Atelectasis is common in these patients and may not become clinically significant until after extubation when sedation and positive-pressure ventilation have been discontinued, especially in patients who are fluid overloaded. Atelectasis may lead to inadequate gas exchange, require better pain management, and mask continuous positive airway pressure (CPAP) while more aggressive diuresis is carried out. Adequate pain management is required to allow the patient to breathe deeply and perform incentive spirometry. Positive expiratory pressure therapy, EzPAP Positive Airway Pressure System (Smiths Medical), or other modalities employed by respiratory therapists early and continued until the patient is fully mobilized are imperative. If not prevented or treated early, atelectasis may lead to reintubation and possibly to pneumonia. Most lung dysfunction in the initial postoperative period is due to atelectasis, which usually responds well to higher PEEP levels.

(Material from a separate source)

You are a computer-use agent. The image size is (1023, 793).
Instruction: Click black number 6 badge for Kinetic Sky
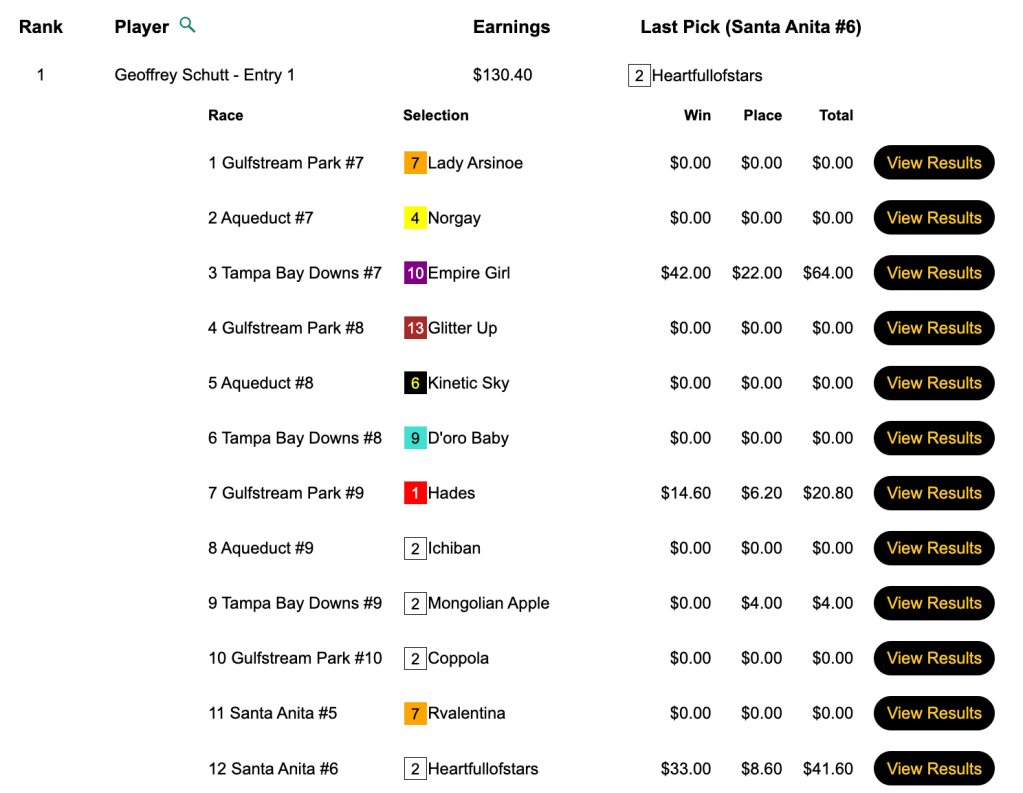[415, 383]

A right mainstem intubation may lead to left-sided atelectasis and can be corrected early by careful inspection of the first postoperative chest radiograph when endotracheal tube position and position of mediastinal and plural chest drains as well as proper expansion of both lungs are determined. Bronchial obstruction by a mucous plug with lobar collapse commonly occurs, especially in the right lower lobe. Effective treatment usually requires removal of the plug either by aggressive pulmonary toileting or by bronchoscopy with bronchoalveolar lavage followed by a period of higher PEEP if the patient is still on ventilator support to reexpand the lung. Unless the plug is removed and the airway cleared, reexpansion is unlikely. Rarely, collapse of the right upper lobe may be seen in the case of superior lobe bronchus take-off directly from the trachea and occlusion there by the endotracheal tube. Review of the postoperative chest radiograph will usually lead to early diagnosis and treatment.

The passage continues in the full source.